Monday, March 8, 2010

Te Amo Tía



"Te Amo Tía GiGi"
(I love you Aunt Gigi)

Precious precious words. This particular blog started with me pining away for blankie. You see, blankie and me, well we've been through a lot.... going to college, finding love, losing love, moving, traveling .... it seems like everywhere I go, my blankie has gone with me. As I lay here trying to remember some of the fondest memories I have of my blankie, I am immediately taken back to Nicaragua. I started doing mission work there every year approximately 10 years ago. One of the few possessions I kept from when I lived in a dorm room my freshman year (for a semester) was blankie. This means that the majority of time I spent in Nicaragua - every night I was able to lay my head down on blankie and thank the good Lord for blessing me with the ability to travel and do mission work. This is my passion.

So my attachment to blankie was a conscious decision. We traveled a lot in Nicaragua, and while I did not always know if there would be a bed for me to lay in at night, I would always have my blankie. Further, there is nothing sweeter than wrapping up with one of the niños for story time with blankie. So I'll just throw the pathetic plea of this particular blog in that I left it in Oklahoma 2 weeks ago. This is the longest I have gone without him. I'm trying to convince my cousin to overnight it to me, but I can't blame her for being busy. And so, instead of whining about how I'm not sleeping as well, I am going take joy in the great memories I have.

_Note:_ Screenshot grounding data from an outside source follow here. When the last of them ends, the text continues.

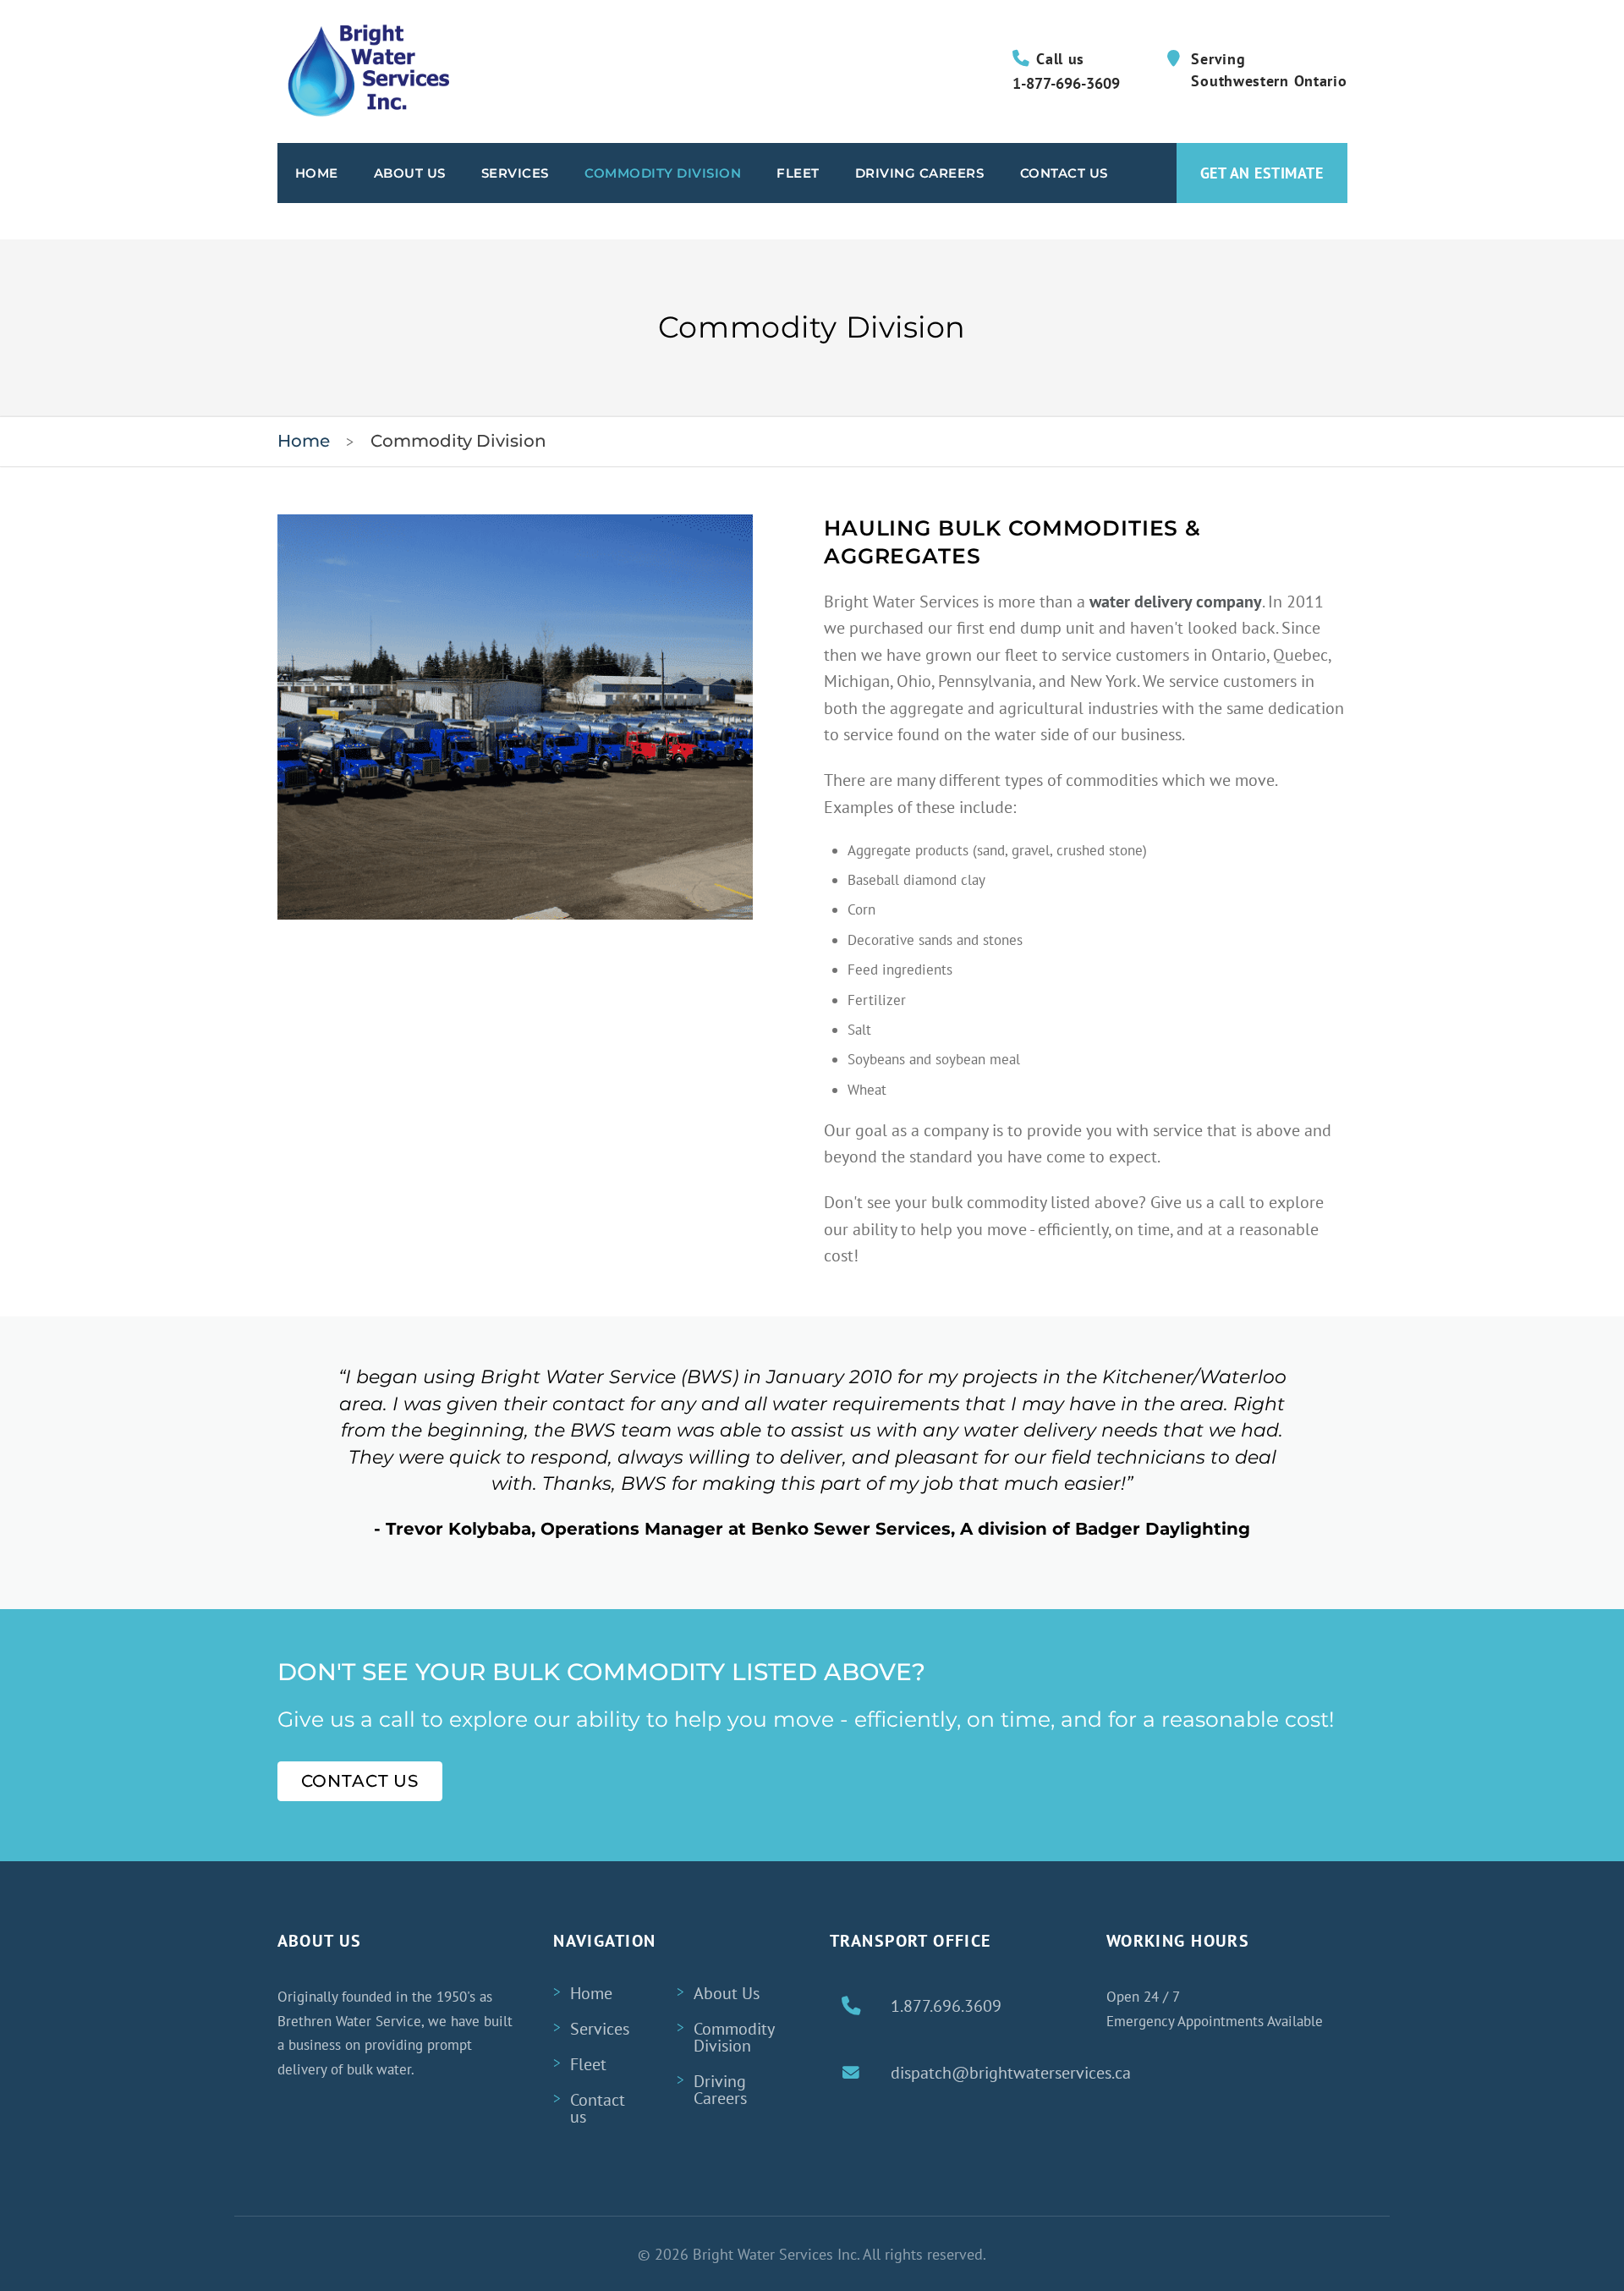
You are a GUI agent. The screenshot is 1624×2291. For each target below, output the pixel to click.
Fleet (798, 173)
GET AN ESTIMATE (1262, 172)
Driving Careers (920, 173)
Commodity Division (662, 173)
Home (316, 173)
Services (515, 173)
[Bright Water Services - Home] (363, 71)
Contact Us (1064, 173)
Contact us (597, 2108)
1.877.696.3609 (946, 2005)
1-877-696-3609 (1066, 83)
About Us (410, 173)
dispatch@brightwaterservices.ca (1011, 2072)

Back to Central America. I have done all kinds of mission work there: door-knocking; cooking; VBS; medical work in pharmacy; dental work; construction; and working with the children's home. The last is what really took my heart and gave me my passion for the mission field. While I have fond memories of working on the medical trips, etc. there is nothing as sweet as hearing those precious words "Tía,Tía!!!!!" when you've been gone. It doesn't matter if you were gone for 20 minutes or 10 months. The
niños taught a precious lesson of love. It was an automatic acceptance of us as family (tia- aunt) with no question. There were no expectations, limitations, etc. Being able to connect with others through the common bond of Christ is such an awesome thing. My heart pours love out for these children and this work. The diverse backgrounds they each come from, most of the horrible beyond our imagination, and yet they trust us and love us so openly. That truly is the power of God.

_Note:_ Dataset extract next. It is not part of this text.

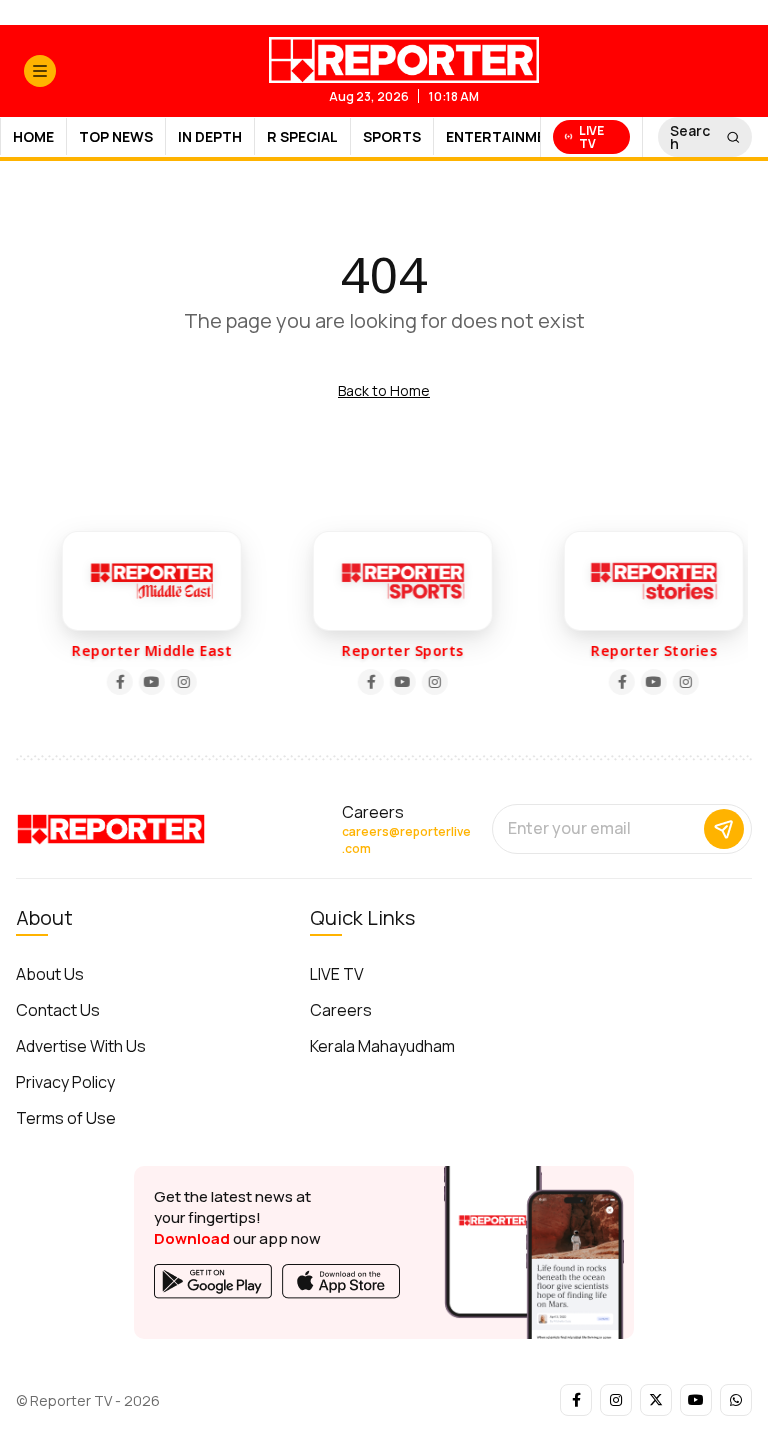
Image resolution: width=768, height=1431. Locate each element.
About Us (50, 974)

I grew so fond of this work, that I almost deferred law school for a year so I could go work down there on a permanent basis. However, it did not work out as planned, and so law school it was. However, I still managed to make 2-3 trips a year down there. Unfortunately the summer I had to start studying for the BAR exam, well.... that was the first trip I missed. It feels like it's been ages since I was down there to visit. There are a lot of reasons why I have not been able to go back, yet. Right now I am in a mission field, I am working with students on a university campus, and I love my job. One of the requirements though, is not that I can sing Father Abraham in spanish :)

So while I grow accustomed to a different blanket as I wait patiently for my blankie... I will reflect, rejoice, and renew my passion for the mission ministry that I was so involved in. We are leaving to go to New York in two weeks for a mission trip. My prayer is that we will be successful, safe, and serve the Lord, and that blankie is with me for it. I know that when I travel internationally, blankie will be there with me as well.